Its a next-generation wireless technology displayed at Mobile World Congress (MWC) in Barcelona, in a first of its kind doctor Antonio de Lacy remotely guided a surgical team at a hospital three miles away through an operation.
It is a momentous occasion which is going to bring the medical world a crucial step closer to robots performing remotely-controlled surgery. Surgical telementoring is a concept within telemedicine that involves the use of information technology to provide real-time guidance and technical assistance for surgical procedures from an expert physician at a different geographical location.
In the instant case, the telemonitoring instructions have been delivered over a blazing fast 5G connection, which allowed them to arrive in almost real-time — an important milestone along the path to remotely controlled robot surgeons. This is really important for medical teams to make decisions with as much information, and a few mistakes, as possible.5G greatly reduces latency – the time it takes to get a response to information sent – of wireless networks so images and data are relayed almost instantly.

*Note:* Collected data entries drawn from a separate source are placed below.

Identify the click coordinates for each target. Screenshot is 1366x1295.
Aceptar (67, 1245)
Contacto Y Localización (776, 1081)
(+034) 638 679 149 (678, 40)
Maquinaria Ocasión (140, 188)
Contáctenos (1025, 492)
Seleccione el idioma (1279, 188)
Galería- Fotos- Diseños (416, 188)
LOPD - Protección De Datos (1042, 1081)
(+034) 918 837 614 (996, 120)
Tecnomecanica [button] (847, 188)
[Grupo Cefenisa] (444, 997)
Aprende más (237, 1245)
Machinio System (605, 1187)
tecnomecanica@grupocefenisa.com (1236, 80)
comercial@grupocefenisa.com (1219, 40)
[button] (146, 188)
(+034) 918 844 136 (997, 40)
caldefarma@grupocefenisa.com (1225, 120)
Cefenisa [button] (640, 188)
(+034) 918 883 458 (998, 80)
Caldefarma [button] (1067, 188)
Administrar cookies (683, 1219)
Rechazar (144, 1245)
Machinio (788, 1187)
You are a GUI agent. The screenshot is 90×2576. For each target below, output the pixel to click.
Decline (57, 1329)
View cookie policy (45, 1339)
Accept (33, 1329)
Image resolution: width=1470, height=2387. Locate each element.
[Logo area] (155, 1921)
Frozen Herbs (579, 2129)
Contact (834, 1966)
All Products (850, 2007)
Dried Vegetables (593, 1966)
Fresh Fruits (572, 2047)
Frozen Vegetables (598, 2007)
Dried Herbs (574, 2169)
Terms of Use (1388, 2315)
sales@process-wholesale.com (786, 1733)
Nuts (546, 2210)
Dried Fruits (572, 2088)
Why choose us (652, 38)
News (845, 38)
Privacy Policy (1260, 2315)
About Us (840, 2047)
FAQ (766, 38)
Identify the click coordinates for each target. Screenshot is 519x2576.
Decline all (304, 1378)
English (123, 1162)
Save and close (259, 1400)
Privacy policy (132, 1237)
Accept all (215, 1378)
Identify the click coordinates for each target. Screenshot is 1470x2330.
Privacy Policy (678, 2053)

“This is the first step to achieve our dream, which is to make remote operations in the near future,” said Doctor Antonio de Lacy, after providing real-time guidance via a 5G video link from a Barcelona congress centre to a surgical team which operated on a patient with an intestinal tumour about five kilometres away at the Hospital Clinic.
A 4G wireless network, the kind currently used in most developed nations, has a lag time of .27 seconds, while the 5G connection de Lacy used had a latency period of just .01 seconds, according to a story by AFP.
De Lacy, the head of the hospital’s gastrointestinal surgery service, used his finger to draw on a screen an area of the intestine where nerves are located and instructed the team how to navigate the surgery.
This is a technology of future if we want experts to remotely control robot surgeons — a capability that would eliminate many of the geographical and logistical barriers currently preventing some patients from getting the surgeries they need.